Il me regarde droit dans les yeux, me prenant au sérieux cette fois-ci. Les larmes commencent à revenir car pour lui je ne suis plus rien.
- Tu m'as détruite de l'intérieur et t'es parti comme un voleur. Tu as fait quelque chose de monstrueux et tu as tellement changé que je ne parviens pas à te reconnaître.
     Une larme coule le long de ma joue, comme une longue goutte d'eau glissant le long d'une vitre.
- Et t'es plus le même. Il y a quelque chose de sombre en toi que je ne parviens pas à décrire. Tu sais quoi ? Ça me fait mal, ça me tue. J'ai le cœur en miettes à cause de tes putains de conneries alors tu n'as pas le droit de te foutre de ma gueule. T'as pas le droit de revenir comme une fleur pour me provoquer parce que je te jure, j'ai tellement envie de te faire du mal.
     Son regard perçant ne quitte pas mes yeux humides et dont les larmes s'échappent en abondance. Je renifle plusieurs fois, la poitrine se soulevant également, la respiration se faisant plus intense.
- Tu me regardes comme si tout ce que je venais de dire était drôle et putain, tu n'avais jamais fait ça avant. Et tu vois, je parle avec vulgarité. Putain de merde, tu me fais chier. Je te jure, tu me fais tellement chier que j'ai envie de te détester. J'ai tellement envie de te haïr mais je n'y arrive pas, c'est impossible.
- Pourquoi ?
- Ne me coupe pas la parole, Valeska ! crié-je.
     Il lève les mains vers le ciel, faisant les gros yeux.
- Je n'arrive pas à te détester et putain, ça me fait trop chier. Tu sais pas la raison pour laquelle je n'y arrive pas. Tu ne sais rien et ça me fait trop mal au cœur, ça me détruit de l'intérieur, tu ne peux pas savoir à quel point, dis-je en montrant mon cœur du bout des doigts.
- Katerina, me coupe-t-il la parole une seconde fois.
- Ta gueule Jérôme. Sincèrement, ta gueule. Laisse-moi te parler.
- Je n'ai pas le temps.
- Tu vas prendre le temps pour moi ! dis-je d'une voix autoritaire.
- Bien sûr !
     Il se dirige tout droit vers la fenêtre ouverte, prêt à sauter.
- Tu me dois bien ça ! crié-je, me moquant de réveiller les autres.
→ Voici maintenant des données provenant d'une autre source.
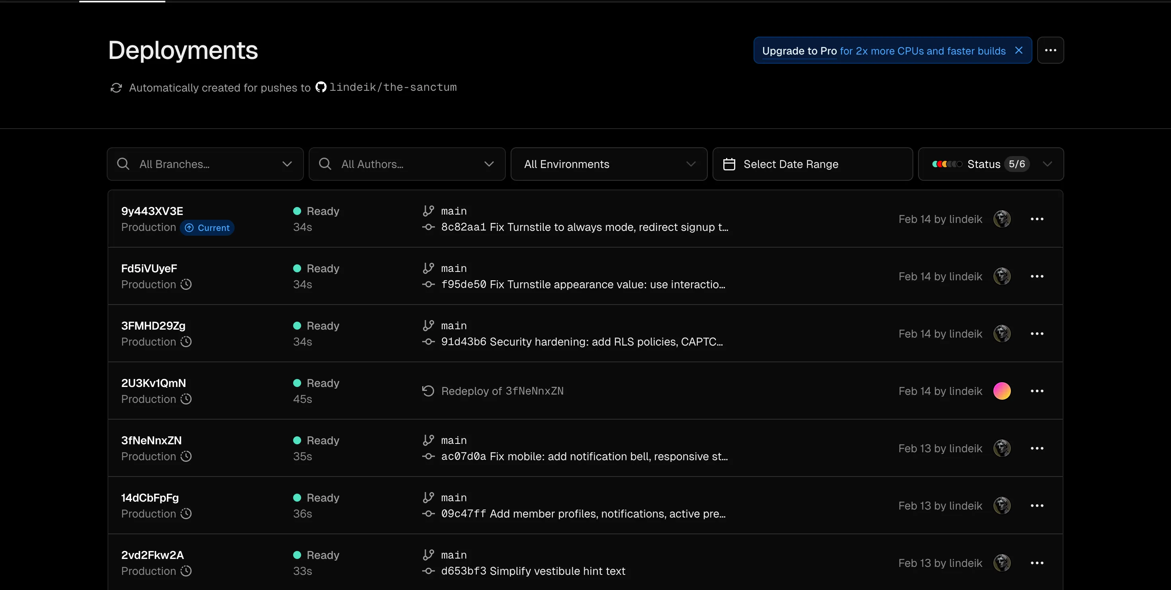Open the All Authors dropdown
Après tout ce qu'on a vécu tous les deux, tu me dois bien ça ! Tu me dois de m'écouter !
- Je ne te dois rien.
- Bien sûr que si ! Qui a toujours été présente pour toi ? Qui a toujours essayé de te filer de l'argent ? Qui a toujours été présente pour toi quand les autres se foutaient de ta gueule à cause de ta couleur de cheveux ? Qui te réconfortait quand ta mère faisait n'importe quoi ?
- Arrête, ça ne marchera pas.
- Qui est la personne qui a été présente du début à la fin ? levé-je encore plus la voix.
     Il baisse les yeux car il sait que j'ai parfaitement raison. Je me moque de savoir si mes parents peuvent débarquer d'une minute à l'autre dans ma chambre, je me moque de savoir si je suis en passe de recevoir la punition du siècle. Mon seul et unique but est de l'atteindre au plus profond, quitte à pleurer comme une madeleine. Je sais qu'il est toujours là, au fond de lui.
- Alors ne dis certainement pas que tu me dois rien parce que tu me dois tout, tu sais parfaitement que j'ai raison ! montré-je du doigt le sol en une larme.
Je lève le menton, un peu, histoire de faire la fière bien que je ne le sois pas. Juste en apparence.
- Tu me dois tout. Tu me dois absolument tout. Tu me dois une explication par rapport à tout ça. Tu me dois de ne pas m'abandonner.
- Je te dois une seule chose. Partir. C'est tout ce que je peux faire de mieux, Katerina. Pour toi.
     Il se laisse tomber dans le vide, disparaissant dans le noir de la nuit tandis que l'air glacé me pétrifie. »

      Il est venu me retrouver, il est entré dans la maison et vous ne saviez pas. Il y a d'autre chose dont vous ne savez rien, des choses dont tu dois savoir à présent.
Je sais que je te fais du mal en t'écrivant cela mais peut-être que dévoiler toute l'histoire pourra te permettre de me pardonner et de me laisser partir plus facilement.
J'espère que tu me pardonneras Zafrina.